10.23.2008

transitioning

I woke up last night in a cold sweat. Wait, this was two nights ago. Weird dreams. I was lying in a hospital bed about to get a tracheotomy. Everything seemed huge and weird and incomprehensible. There was a doctor sitting next to the bed, he told me that I felt strange because of the drugs. "What? I don't understand you!". But I did understand him. He adjusted something, and everything seemed weirder. The effects of the drugs intensified. Later, I was in some kind of auditorium. There were lots of doors off to the side that lead to small service businesses. A doctor's office, music lessons, random things like that. There were people dancing in the middle. The way they danced was awe-inspiring. Not because of the dance moves, but because as they stomped the ground with their feet they made different musical tones, which seemed to map out the outer reaches of my auditory sensorium, which was spherical. The sounds were full of stereo delay and phasing. Later, I had to drive a scooter to take home the sister of the drummer in one of the bands I'm in. She appeared as a three-year-old instead of her actual age. Her brother wanted to drive, but I insisted on driving and having him ride the scooter with us, figuring I'm the better driver but he's the tai chi master (someone was planning to ambush us on the way back). We were all able to fly by pushing off on things, as if there was no gravity. As we were getting ready to leave, I noticed I left my copy of Medical/Surgical Nursing on one of the cafeteria tables set up in the auditorium. As I went back to retrieve it, one of the bartenders from the pub I frequent killed me by spraying aerosolized lysol down my tracheostomy tube. There was more but this was yesterday and I rarely remember my dreams. It only seems to happen when my sleep schedule's disrupted or transitioning.

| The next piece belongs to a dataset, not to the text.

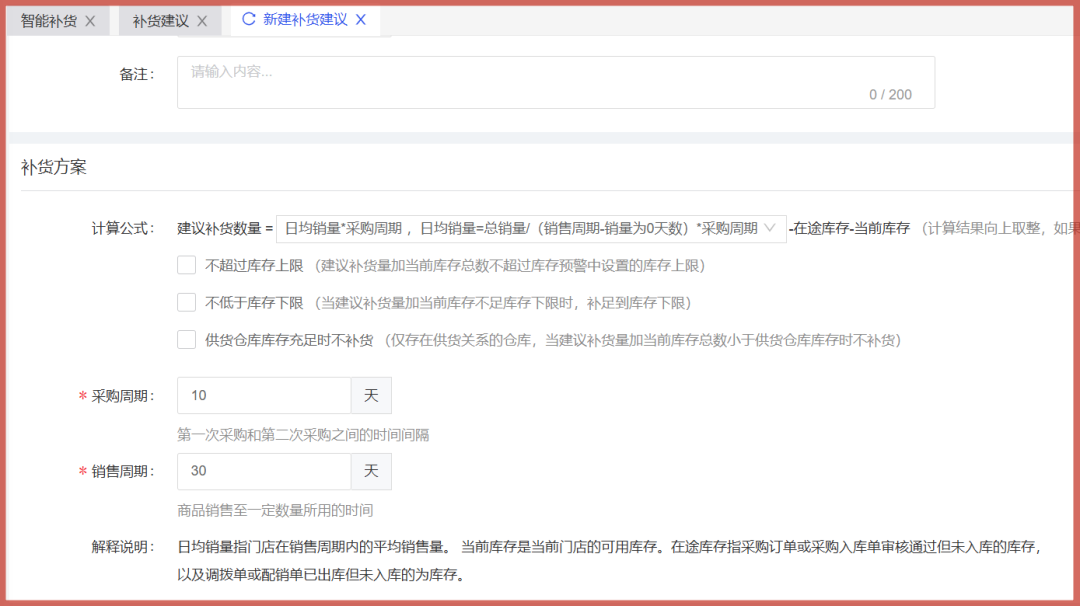1080x606 pixels.
Task: Close the 新建补货建议 tab
Action: [361, 20]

It was four in the morning. I'd probably slept for less than four hours, and I had four hours to go until my homecare shift started. I couldn't get back to sleep, I was totally awake. I kept myself occupied with the latest NPR podcasts. Internet Go. I made myself a bowl of steel-cut oats for the first time. They took 30 minutes on the stovetop but I had time to kill.

When I arrived at my client's home, I discovered that they were ill. They only slept for 1.5 hours. Frequent sneezing fits caused bright yellow mucous to gush out of the tracheostomy tube, necessitating frequent suctioning and resulting in vomiting episodes that threatened the airway and wasted precious calories from feedings. The parents weren't too concerned, saying the yellow mucous is a common occurance, and that they go to the doctor when the discharge is green, red, tan or brown. Since I'd never seen the kid this sick, though, I decided to be ultra thorough. I pulled out an infrequently used oximeter from the bedroom (they used to do continuous monitoring but it isn't needed anymore) and got a nice, high value. Breath sounds were just a little more rhonchorous than usual (although I'm finding it hard to tell with all the noise from the trach, on the advice of one of my paramedic buddies I'm going to get a specialized stethoscope for this client), no nasal flaring, no retractions, no lethargy or restlessness. Just sneezy.

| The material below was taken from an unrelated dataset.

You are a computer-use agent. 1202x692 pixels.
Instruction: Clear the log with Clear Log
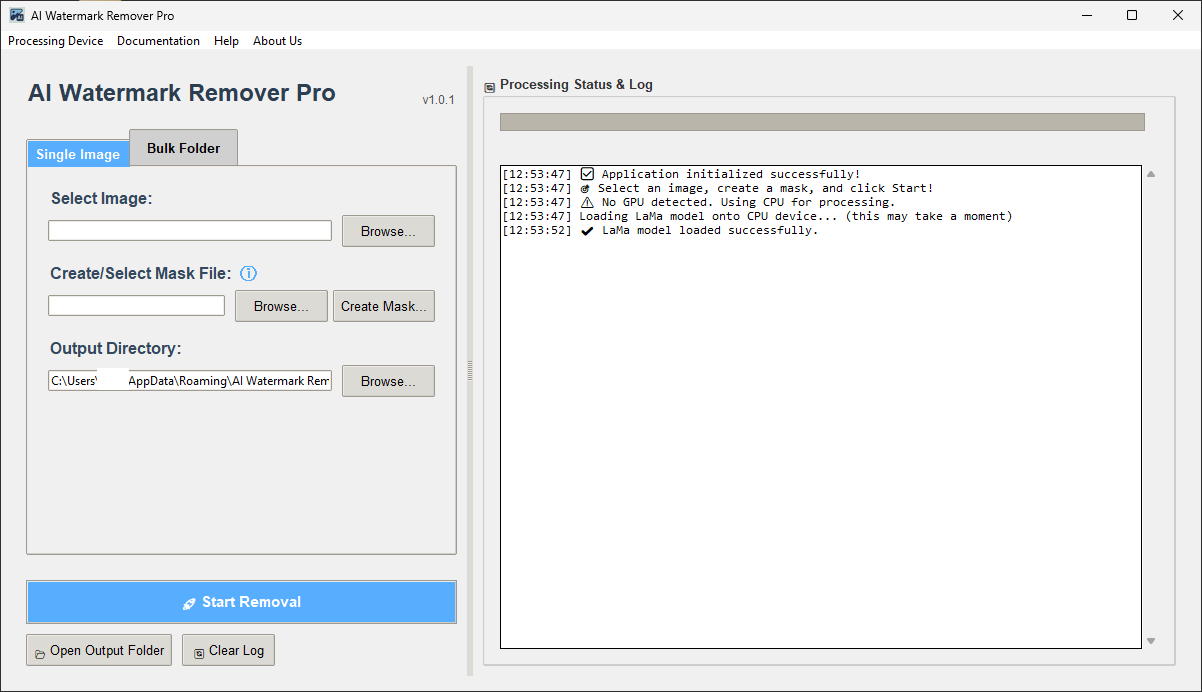tap(228, 650)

So, off to school we went. The van ride to school always seems like it's the worst. The parents say the client isn't any worse than usual when they ride in their car, but while the client's in that van they sneeze more frequently than ever. Maybe it's the time of day and not the van, but I'm not sure.

Everything ended up going fine, and I got to see some interesting physical/occupational therapy. Watching the other children interact with my client is also interesting. Overnight the client spiked a temperature that was resolved with acetaminophen, then the next day their temperature climbed again and one of the parents gave acetaminophen again. They explained that they no longer allow home-care nurses to administer medication to their child, after an LPN gave their child a 10x overdose of acetaminophen/codeine (!!). The client's temp was back to normal within the hour.

For me it was a stressful couple of days. For the parents, it was just another day in their life of caring for their child. A good warm-up, maybe, for when things get really bad. A reminder that I'm not only the child's nurse on days when they're healthy. I'm still learning a lot from the child's parents, I'm glad they've decided to keep me around.